- **What the task requires**: Look through the material below and show every line with the word "agent".

- **Record extracts**:
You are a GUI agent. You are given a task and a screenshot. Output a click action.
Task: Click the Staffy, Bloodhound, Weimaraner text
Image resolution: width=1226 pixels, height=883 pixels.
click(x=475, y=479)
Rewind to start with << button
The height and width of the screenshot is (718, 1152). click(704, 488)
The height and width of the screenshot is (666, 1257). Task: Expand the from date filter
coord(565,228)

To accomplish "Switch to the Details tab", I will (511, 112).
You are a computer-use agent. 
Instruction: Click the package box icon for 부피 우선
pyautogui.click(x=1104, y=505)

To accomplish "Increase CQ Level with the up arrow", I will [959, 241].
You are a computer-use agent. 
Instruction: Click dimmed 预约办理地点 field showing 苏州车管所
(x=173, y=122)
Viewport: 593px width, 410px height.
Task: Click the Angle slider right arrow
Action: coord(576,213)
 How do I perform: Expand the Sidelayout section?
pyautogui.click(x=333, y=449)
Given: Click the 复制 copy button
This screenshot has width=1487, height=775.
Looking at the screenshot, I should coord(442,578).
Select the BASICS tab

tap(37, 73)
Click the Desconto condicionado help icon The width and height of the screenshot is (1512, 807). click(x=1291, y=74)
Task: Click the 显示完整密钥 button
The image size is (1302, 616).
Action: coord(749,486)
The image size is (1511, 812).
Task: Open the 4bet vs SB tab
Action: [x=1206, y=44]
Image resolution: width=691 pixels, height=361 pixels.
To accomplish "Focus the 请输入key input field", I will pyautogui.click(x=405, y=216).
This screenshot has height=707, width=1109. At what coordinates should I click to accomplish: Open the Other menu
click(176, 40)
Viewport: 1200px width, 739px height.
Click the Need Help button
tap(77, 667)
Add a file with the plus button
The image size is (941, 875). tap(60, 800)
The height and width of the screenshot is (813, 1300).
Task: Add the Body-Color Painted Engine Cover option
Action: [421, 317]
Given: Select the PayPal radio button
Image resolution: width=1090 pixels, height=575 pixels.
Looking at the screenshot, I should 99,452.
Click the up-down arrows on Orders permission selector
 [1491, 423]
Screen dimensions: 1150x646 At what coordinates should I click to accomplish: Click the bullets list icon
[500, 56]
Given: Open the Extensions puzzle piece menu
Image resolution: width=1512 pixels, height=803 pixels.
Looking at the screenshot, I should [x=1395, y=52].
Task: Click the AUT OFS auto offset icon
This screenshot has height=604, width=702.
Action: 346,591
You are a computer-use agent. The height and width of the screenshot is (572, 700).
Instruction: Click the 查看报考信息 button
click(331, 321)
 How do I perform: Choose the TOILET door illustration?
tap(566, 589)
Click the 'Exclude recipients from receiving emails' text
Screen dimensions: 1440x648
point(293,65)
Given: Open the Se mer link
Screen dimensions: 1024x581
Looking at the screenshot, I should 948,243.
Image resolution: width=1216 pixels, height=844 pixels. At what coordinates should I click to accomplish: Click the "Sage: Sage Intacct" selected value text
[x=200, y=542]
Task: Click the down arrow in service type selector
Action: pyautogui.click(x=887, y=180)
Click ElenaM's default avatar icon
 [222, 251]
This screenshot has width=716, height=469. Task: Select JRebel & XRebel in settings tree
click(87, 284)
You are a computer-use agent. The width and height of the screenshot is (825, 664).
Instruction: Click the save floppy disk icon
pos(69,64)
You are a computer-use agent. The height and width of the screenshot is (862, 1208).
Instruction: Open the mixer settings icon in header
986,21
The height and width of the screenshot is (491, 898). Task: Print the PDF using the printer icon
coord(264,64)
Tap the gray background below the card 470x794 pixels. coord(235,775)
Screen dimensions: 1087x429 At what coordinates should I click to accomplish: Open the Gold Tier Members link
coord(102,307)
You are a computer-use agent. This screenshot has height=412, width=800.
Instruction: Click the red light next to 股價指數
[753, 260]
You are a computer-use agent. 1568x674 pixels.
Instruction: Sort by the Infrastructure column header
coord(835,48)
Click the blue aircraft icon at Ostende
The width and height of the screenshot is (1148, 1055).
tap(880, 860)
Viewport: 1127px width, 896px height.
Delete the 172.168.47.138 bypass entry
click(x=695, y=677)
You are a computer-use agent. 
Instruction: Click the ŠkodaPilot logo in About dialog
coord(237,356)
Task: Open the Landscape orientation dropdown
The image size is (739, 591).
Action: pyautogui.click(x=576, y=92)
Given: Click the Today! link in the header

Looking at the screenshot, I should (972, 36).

- **Answer to the problem**:
You are a GUI agent. You are given a task and a screenshot. Output a click action.
You are a computer-use agent. 
You are a computer-use agent. 
You are a computer-use agent. The height and width of the screenshot is (572, 700).
You are a computer-use agent. The width and height of the screenshot is (825, 664).
You are a computer-use agent. The height and width of the screenshot is (862, 1208).
You are a computer-use agent. This screenshot has height=412, width=800.
You are a computer-use agent. 1568x674 pixels.
You are a computer-use agent. 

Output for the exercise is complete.